◆ TASK ITEM:
Among these records, which lines include "computer"? Copy them out.
━━━ THE DATA
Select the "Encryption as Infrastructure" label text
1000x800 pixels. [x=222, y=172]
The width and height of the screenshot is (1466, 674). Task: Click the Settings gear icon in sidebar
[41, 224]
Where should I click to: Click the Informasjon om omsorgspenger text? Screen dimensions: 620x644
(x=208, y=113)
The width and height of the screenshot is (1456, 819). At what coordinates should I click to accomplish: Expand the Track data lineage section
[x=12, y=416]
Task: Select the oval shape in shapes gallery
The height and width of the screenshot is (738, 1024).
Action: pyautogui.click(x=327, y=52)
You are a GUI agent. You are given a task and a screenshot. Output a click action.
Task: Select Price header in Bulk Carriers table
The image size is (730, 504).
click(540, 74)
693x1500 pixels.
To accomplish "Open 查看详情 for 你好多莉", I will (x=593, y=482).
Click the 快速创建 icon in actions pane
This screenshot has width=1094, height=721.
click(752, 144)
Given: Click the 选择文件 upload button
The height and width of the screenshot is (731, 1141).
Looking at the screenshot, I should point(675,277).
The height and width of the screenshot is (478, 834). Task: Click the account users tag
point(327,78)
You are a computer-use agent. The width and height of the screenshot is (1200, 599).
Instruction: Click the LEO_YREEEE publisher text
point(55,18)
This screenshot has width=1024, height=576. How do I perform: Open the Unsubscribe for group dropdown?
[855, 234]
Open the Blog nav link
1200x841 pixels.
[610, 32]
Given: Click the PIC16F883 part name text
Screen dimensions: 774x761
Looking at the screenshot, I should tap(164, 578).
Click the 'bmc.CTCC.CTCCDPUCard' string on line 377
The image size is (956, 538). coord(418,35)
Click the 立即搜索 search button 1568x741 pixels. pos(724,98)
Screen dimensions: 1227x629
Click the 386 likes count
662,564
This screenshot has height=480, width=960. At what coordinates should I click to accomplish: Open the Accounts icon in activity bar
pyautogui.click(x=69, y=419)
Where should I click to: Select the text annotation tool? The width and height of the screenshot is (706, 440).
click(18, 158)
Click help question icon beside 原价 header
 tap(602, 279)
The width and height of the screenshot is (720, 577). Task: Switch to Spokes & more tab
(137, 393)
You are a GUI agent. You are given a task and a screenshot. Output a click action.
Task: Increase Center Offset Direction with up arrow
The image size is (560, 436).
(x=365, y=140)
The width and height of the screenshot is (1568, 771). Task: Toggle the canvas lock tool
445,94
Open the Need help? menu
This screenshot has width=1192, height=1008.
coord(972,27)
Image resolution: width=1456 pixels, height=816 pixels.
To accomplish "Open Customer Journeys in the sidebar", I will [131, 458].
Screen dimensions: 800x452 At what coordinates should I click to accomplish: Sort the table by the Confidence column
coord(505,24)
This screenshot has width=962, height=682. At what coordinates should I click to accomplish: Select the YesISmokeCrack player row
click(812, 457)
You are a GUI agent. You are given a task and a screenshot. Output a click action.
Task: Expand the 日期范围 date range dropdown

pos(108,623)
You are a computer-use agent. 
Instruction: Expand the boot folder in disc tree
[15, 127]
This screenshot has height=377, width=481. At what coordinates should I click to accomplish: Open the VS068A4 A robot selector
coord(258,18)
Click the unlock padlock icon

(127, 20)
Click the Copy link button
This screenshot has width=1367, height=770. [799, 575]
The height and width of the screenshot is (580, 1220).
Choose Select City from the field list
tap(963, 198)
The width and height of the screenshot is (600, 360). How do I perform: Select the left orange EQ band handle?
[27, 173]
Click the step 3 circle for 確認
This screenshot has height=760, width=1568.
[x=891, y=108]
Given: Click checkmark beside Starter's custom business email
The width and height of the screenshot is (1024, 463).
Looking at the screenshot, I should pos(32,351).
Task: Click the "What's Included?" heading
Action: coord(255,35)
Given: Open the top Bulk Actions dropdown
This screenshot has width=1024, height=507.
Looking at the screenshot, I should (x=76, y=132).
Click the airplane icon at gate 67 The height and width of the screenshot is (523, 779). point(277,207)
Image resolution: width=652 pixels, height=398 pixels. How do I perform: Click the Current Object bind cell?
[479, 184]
━━━━━━
◆ EXERCISE SOLUTION:
You are a computer-use agent. The width and height of the screenshot is (1200, 599).
You are a computer-use agent. 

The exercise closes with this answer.